The test is a combination of:

* multiple choice
* true / false
* fill in the blanks
* short answer (explain why / apply)
* answers that require you to write some sentences


# Lightning Round

---

### Lightning Round Question 1

A clinical oncologist is investigating the efficacy of a new treatment on reduction in tumour size. She randomly assigns patients to the new treatment or old treatment and compares the mean of the reduction in tumour size between the two groups. She carries out a statistical test and the P-value is 0.001. How many of the following are valid interpretations of the P-value?

I. The probability of observing a difference between the treatment groups as large or larger than she observed if the new treatment has the same efficacy as the old treatment.  
II. The probability that the new treatment works the same as the old treatment.  
III. The probability that the new treatment, on average, reduces tumour size more than the old treatment.  

A. None  
B. One  
C. Two  
D. Three  

---

### Lightning Round Question 2

Environmental scientists want to estimate the mean mercury content in ppm of fish in a lake.  They collect a random sample of 50 fish from the lake, measure the mercury content of each, calculate the average mercury content for these 50 fish and use the bootstrap to find a 99% confidence interval for the mean.  The confidence interval is (0.82, 1.13).  How many of the following are valid interpretations of the confidence interval?

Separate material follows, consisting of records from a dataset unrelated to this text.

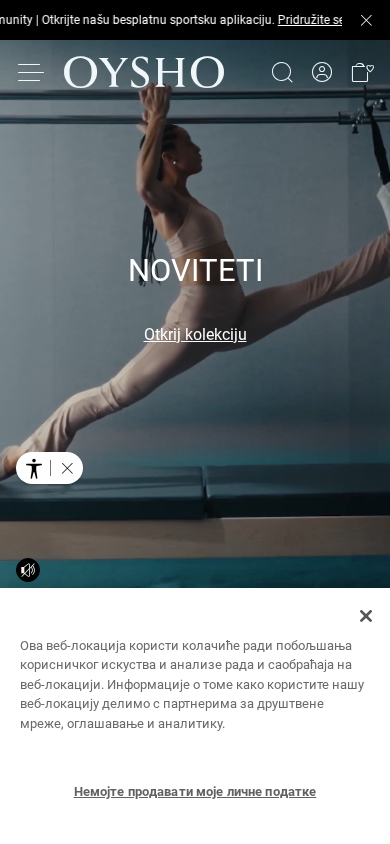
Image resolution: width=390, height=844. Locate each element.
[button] (362, 60)
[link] (322, 60)
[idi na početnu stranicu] (144, 60)
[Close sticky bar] (366, 14)
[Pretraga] (282, 60)
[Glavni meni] (32, 60)
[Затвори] (366, 616)
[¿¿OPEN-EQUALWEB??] (49, 468)
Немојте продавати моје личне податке (195, 791)
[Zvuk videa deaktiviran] (28, 570)
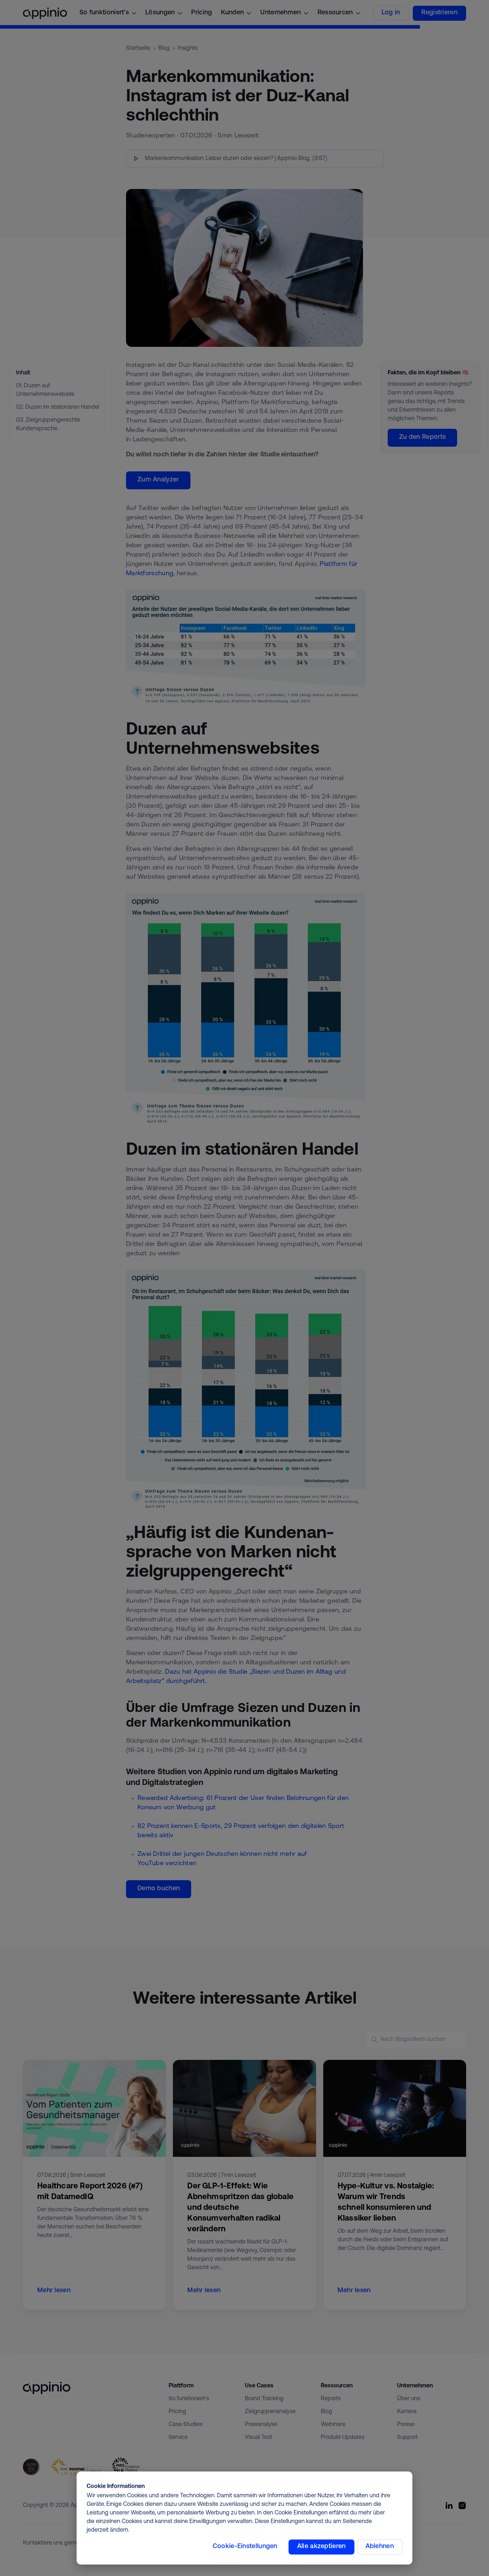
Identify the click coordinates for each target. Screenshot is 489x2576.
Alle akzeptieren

I. We are 99% certain that each fish has approximately 0.82 to 1.13 ppm of mercury.  
II. We expect 99% of the fish to have between 0.82 and 1.13 ppm of mercury.  
III. We would expect about 99% of all possible sample means from this population to be in between 0.82 and 1.13 ppm of mercury.  
IV. We are 99% certain that the confidence interval of (0.82, 1.13) includes the true mean of the mercury content of fish in the lake.  
  
A. None;  B. One;  C. Two;  D. Three;  E. All four  

---

### Lightning Round Question 3

Fill in the respective blanks:  
Suppose we wish to test the null hypothesis that a Yoga method does not have an effect on blood pressure versus the alternative that it does have an effect.  A _____________ error would be make by concluding that the Yoga method _____________ on  blood pressure if in fact the Yoga method  ____________ on blood pressure.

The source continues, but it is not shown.